The Reach of Direct Cognitive Coupling

The principle of Direct Cognitive Coupling demonstrated by Conchordal is not unique to music. The paradigm of modeling the aesthetic evaluation axes inherent in human sensation and cognition as a landscape, within which creative elements operate autonomously, harbors universality generalizable to all artistic domains.

Visual art: How does the human visual system process the physical phenomena of light wavelength and intensity? Hierarchical structures—color decomposition by retinal cone cells, edge detection in primary visual cortex, color perception in V4, spatial integration in parietal cortex—form the landscape's foundation. Color balance across hue, brightness, and saturation, and center of gravity and tension in composition form the potential field; visual-element agents move across the canvas sensing complementary-color contrast (visual roughness) and stability through symmetry.

Literature and narrative: Cognitively modeling harmony in narrative—balance of structure, foreshadowing and payoff, waves of tension and release. Working memory in prefrontal cortex, temporal integration of context via hippocampus, and processing of expectation and deviation through predictive coding form the landscape of narrative cognition. Characters, plot elements, and themes become agents that traverse a landscape of semantic networks and emotional arcs.

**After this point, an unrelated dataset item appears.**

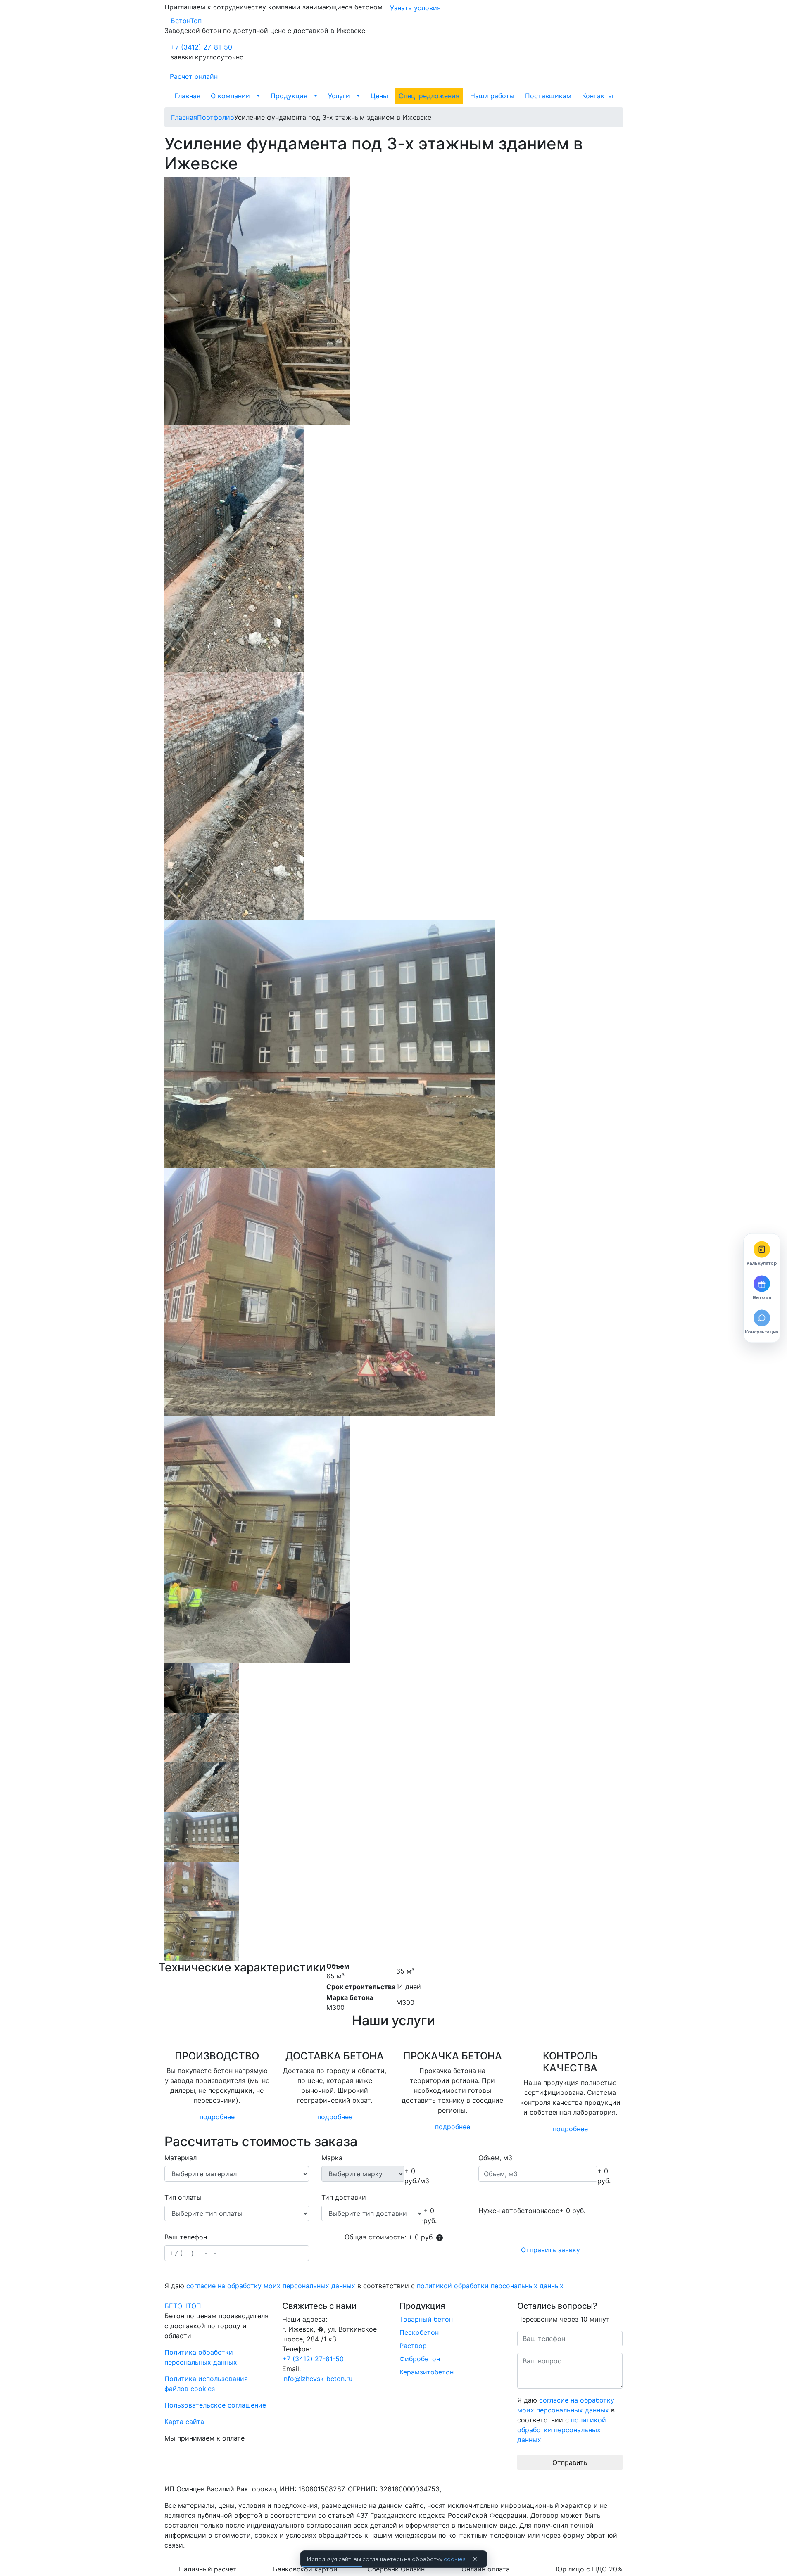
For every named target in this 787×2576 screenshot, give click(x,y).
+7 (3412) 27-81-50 (201, 47)
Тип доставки (343, 2197)
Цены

Architecture and spatial design: Landscaping comfortable spatial proportions, flow of circulation, and structural stability. Equilibrium through the vestibular system, spatial cognition through place cells in the hippocampus and grid cells in the entorhinal cortex, and the relationship between body and environment through proprioception form the physiological basis of the architectural landscape. Architectural elements become agents, self-organizing according to potentials derived from both physical laws and aesthetic-ergonomic criteria.

In every domain, the core is the same: the evaluative criteria that human senses and cognition have cultivated through long evolution are not superficially imitated as AI training data but incorporated into the system as first principles. Creative outputs emerge not as reproductions of statistically frequent patterns but with cognitive necessity.


Conclusion

This manifesto is a declaration to reclaim the lost gravity of music and to open new horizons of creation.

Since Pythagoras, humanity has sought the principles of harmony in number. Yet neither pure ratios, nor the compromise of equal temperament, nor the abandonment of tonality, nor the mimicry of generative AI could answer the question: "Why must it be this sound?"

We now return to the origin. The principles of harmony do not reside solely in abstract formulas. They dwell in physical phenomena—and in the human ear and brain that receive them. Conchordal is an attempt to embody this fact through engineering. Here, sound is no longer symbol but an entity that behaves autonomously. The acoustic ecosystem and the terrain of human perception are directly bound; true co-creation between machine and human begins. Music returns from fixed recording to living phenomenon.

The name "Conchordal" resonates with multiple meanings: concord (harmony), chordal (pertaining to harmony), conch (evoking the spiral cochlea of the inner ear), and coral. Just as a coral reef emerges from the autonomous activity of countless polyps, Conchordal's music arises from the local behaviors of individual agents. Its harmony is rooted directly in the spiral, shell-like cochlea—the human organ of hearing.

We present Conchordal to the world as one answer to contemporary music after the dissolution of harmony. It is at once a new art form and one response to fundamental questions: "What is human?" "What is creation?"